● **Exercise description**
Pictures excluded, copy word for word the lines from the one holding "The width and" through the last line below.

____ Data for processing

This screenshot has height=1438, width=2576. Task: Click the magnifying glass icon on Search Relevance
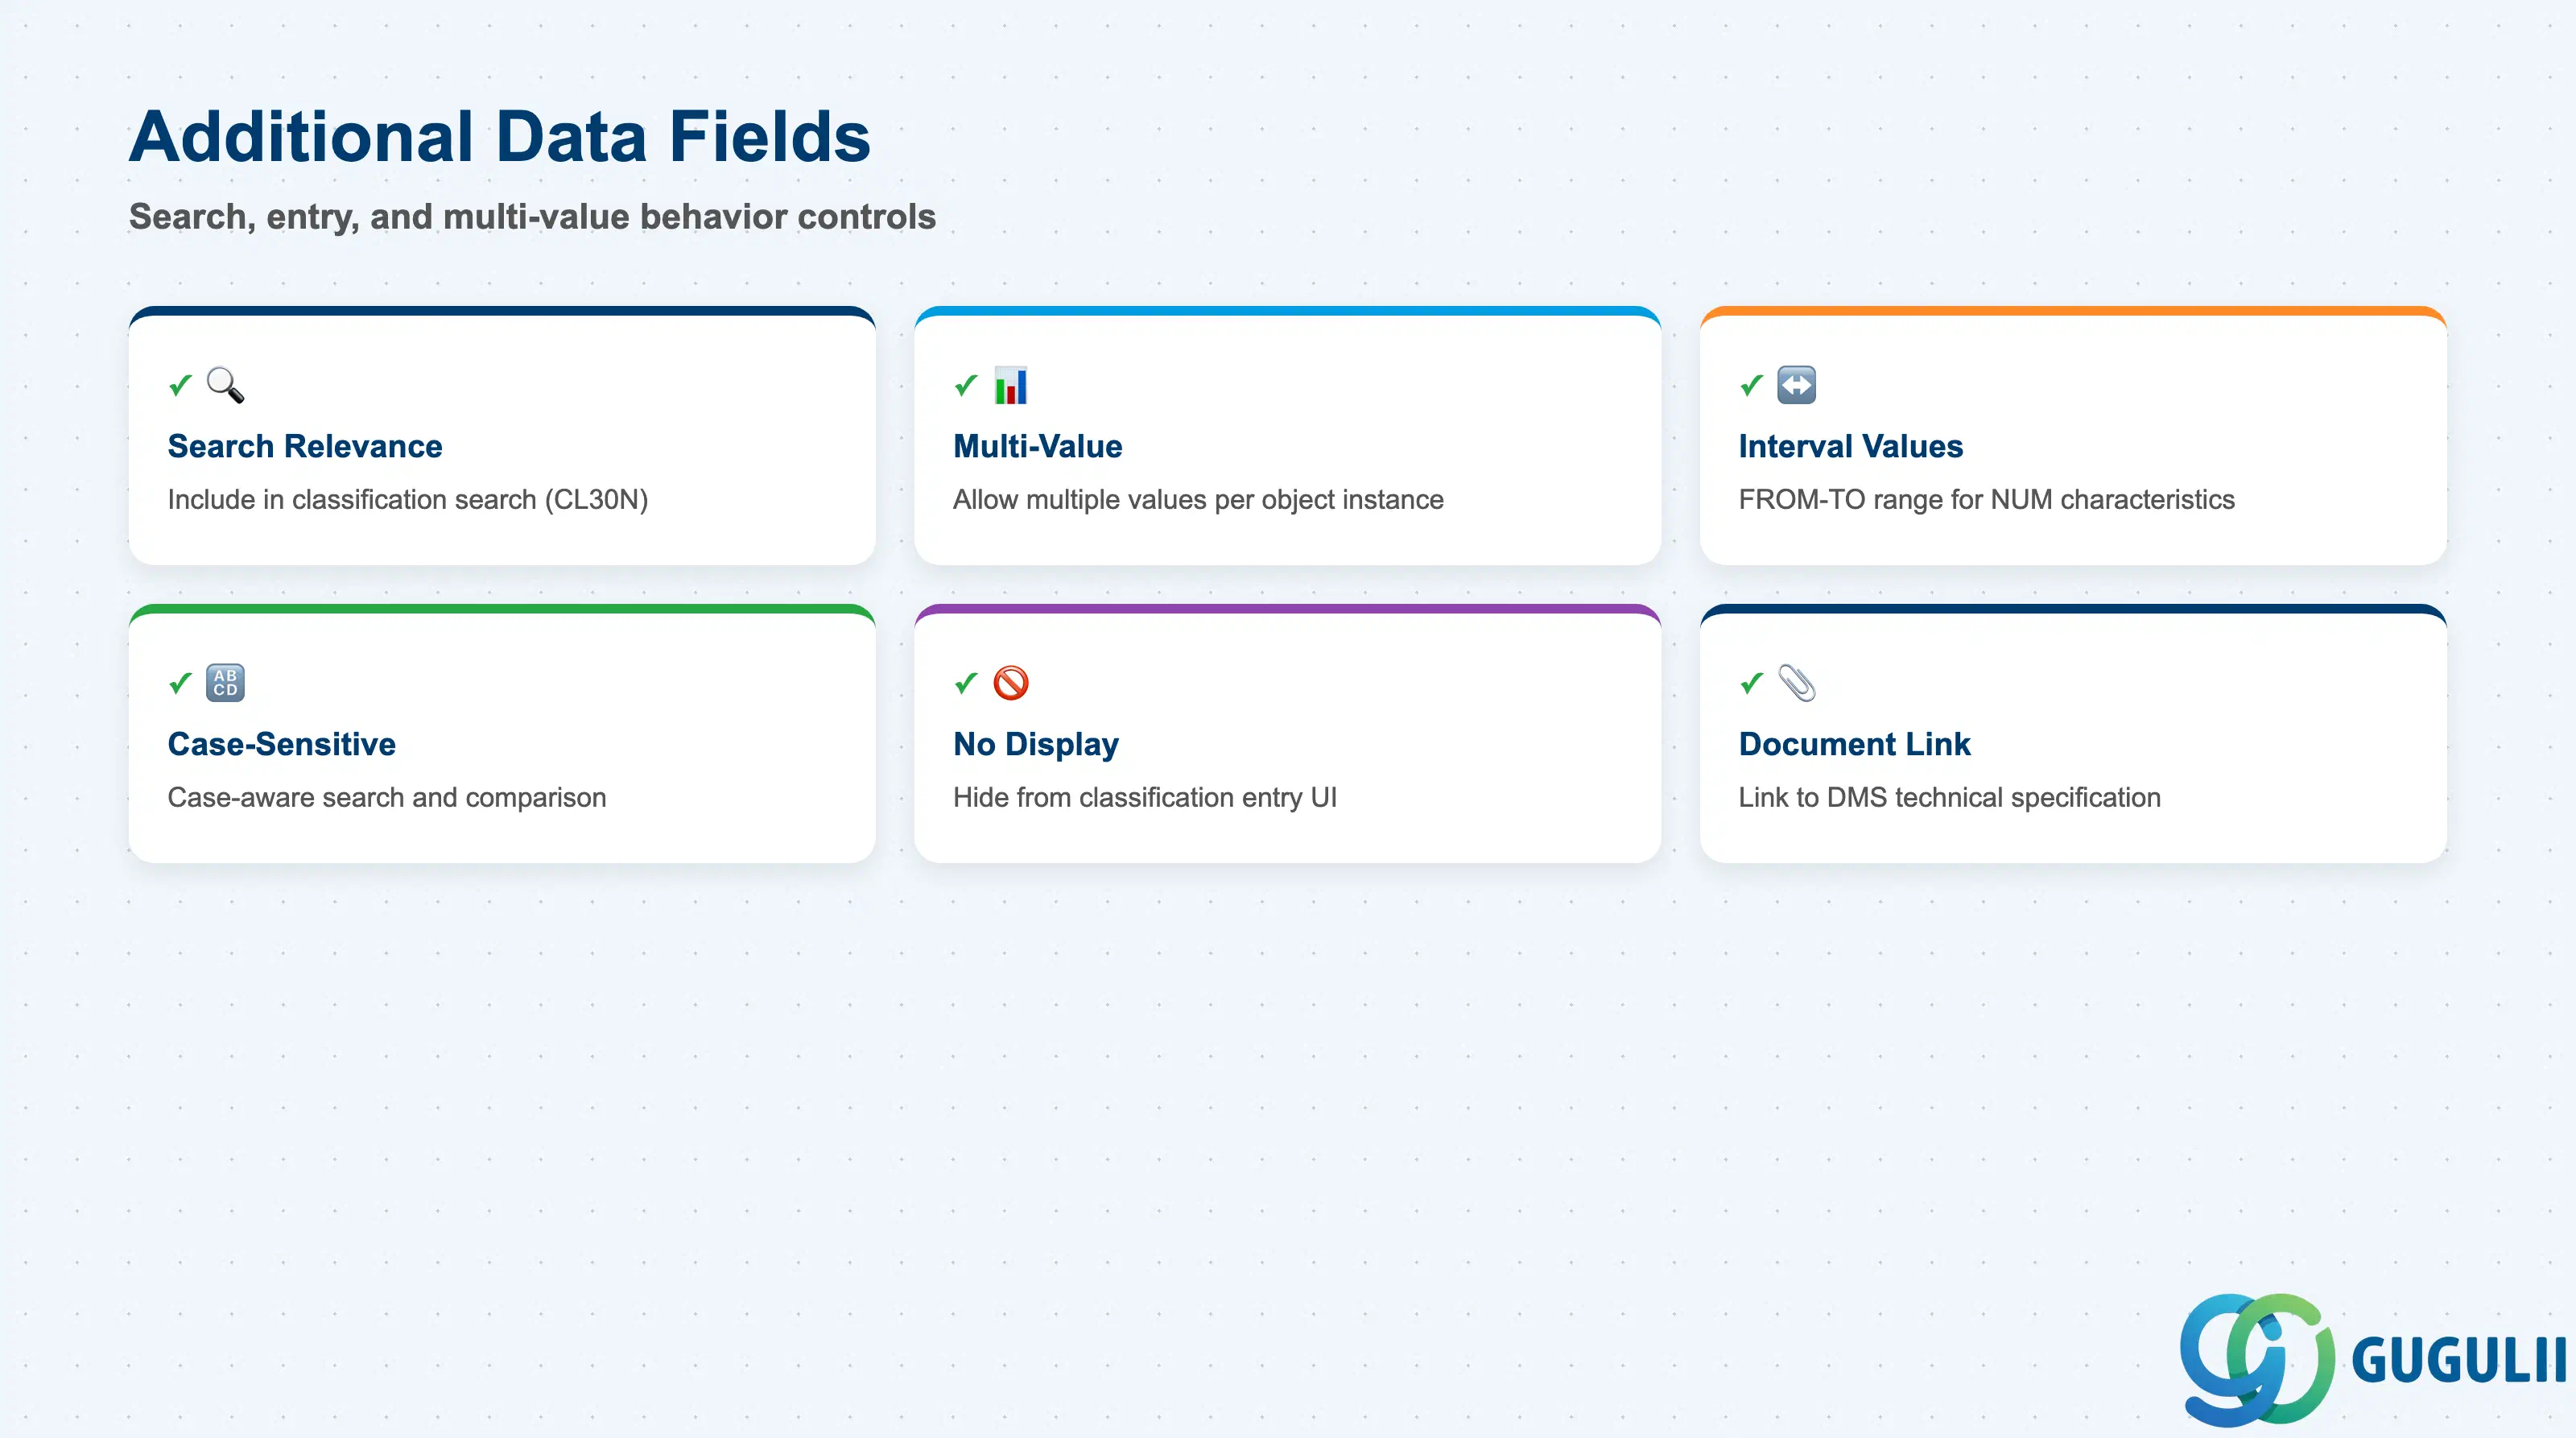(225, 385)
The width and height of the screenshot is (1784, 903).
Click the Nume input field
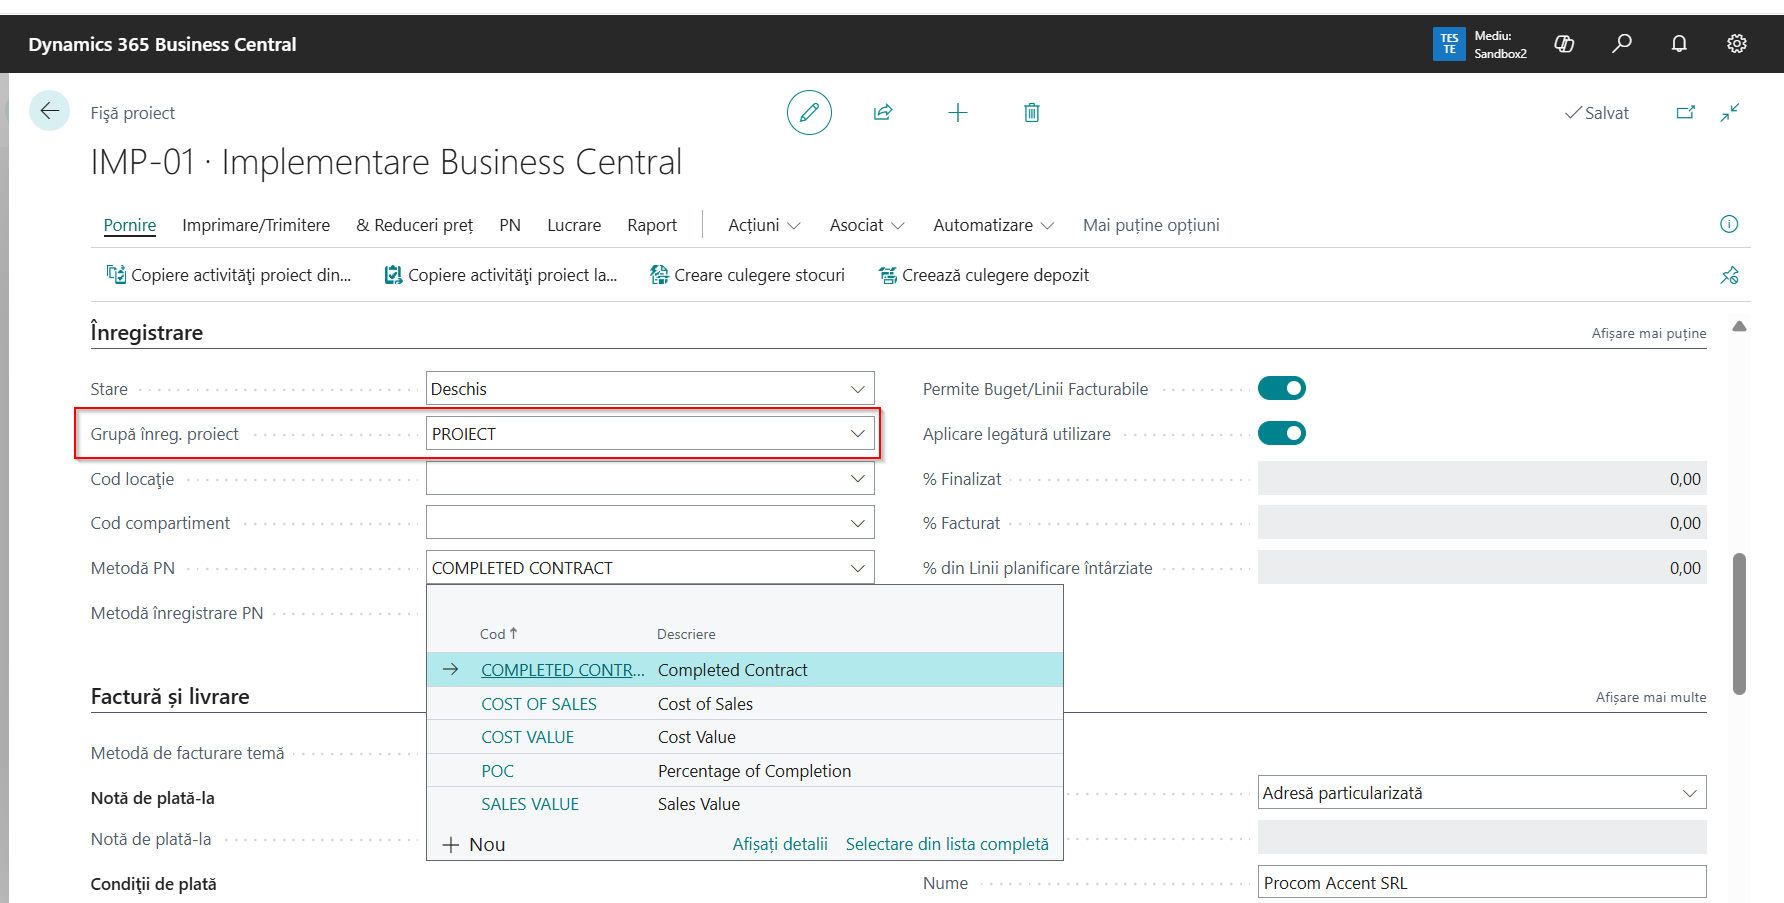click(1481, 883)

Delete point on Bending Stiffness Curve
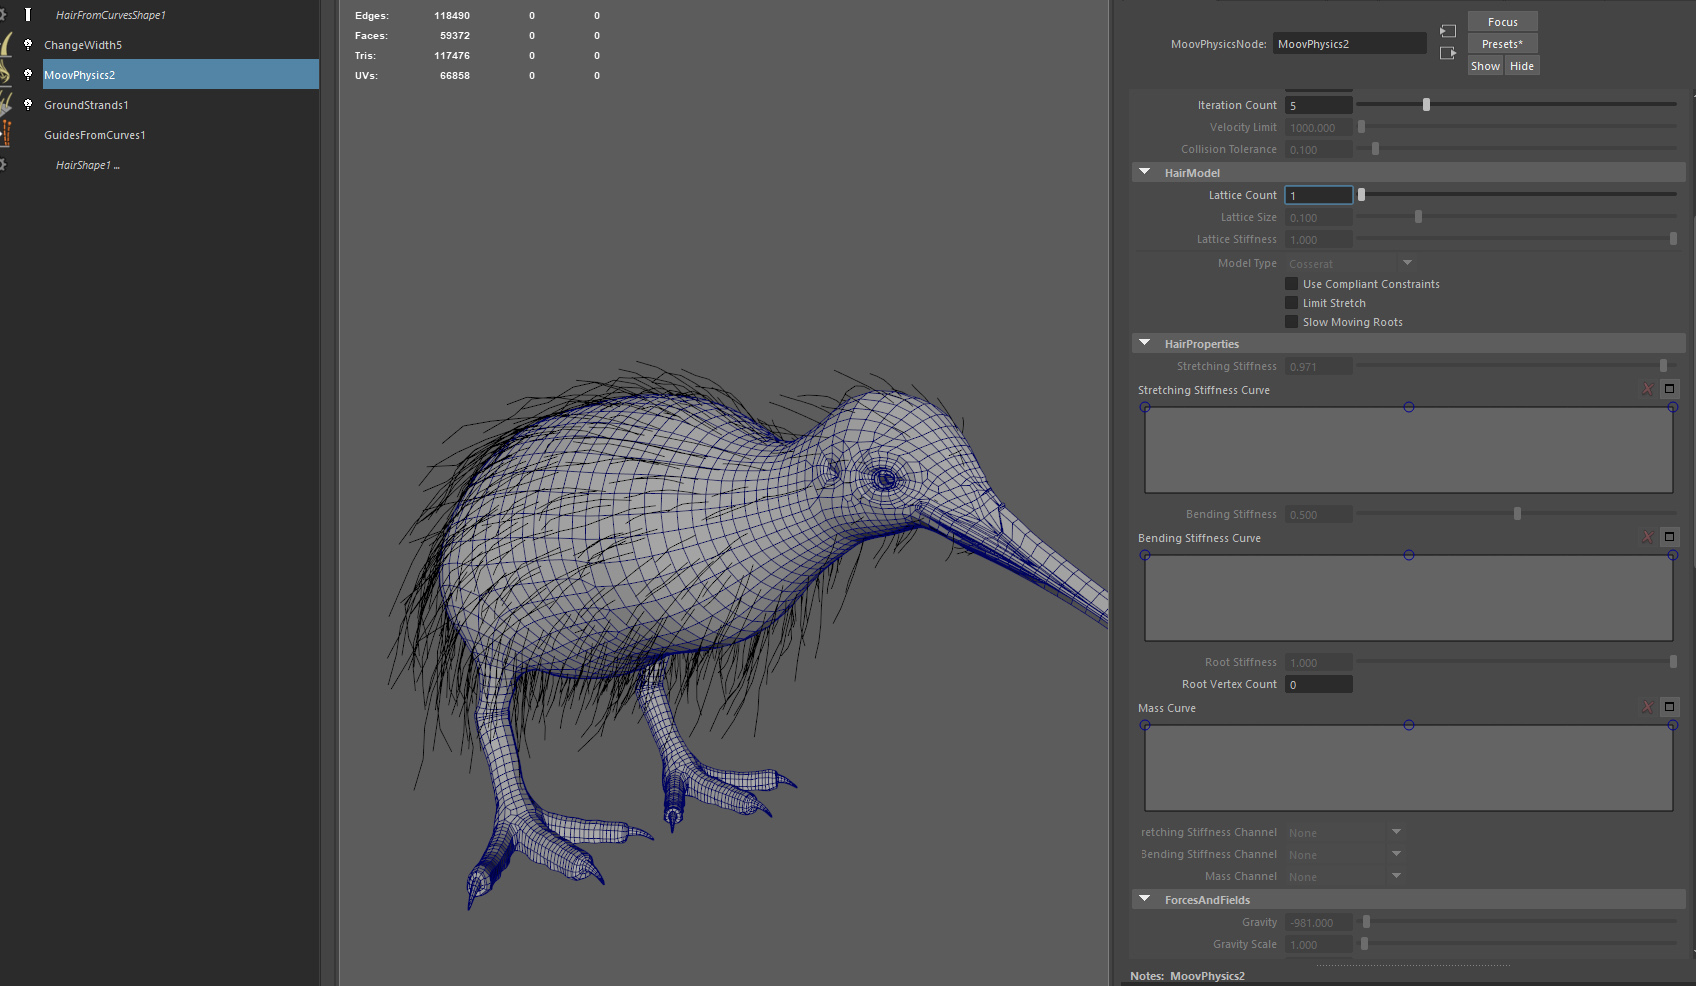[x=1647, y=537]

________

● **Written answer**
The width and height of the screenshot is (1784, 903).
Click the Nume input field
click(1481, 883)

Delete point on Bending Stiffness Curve
[x=1647, y=537]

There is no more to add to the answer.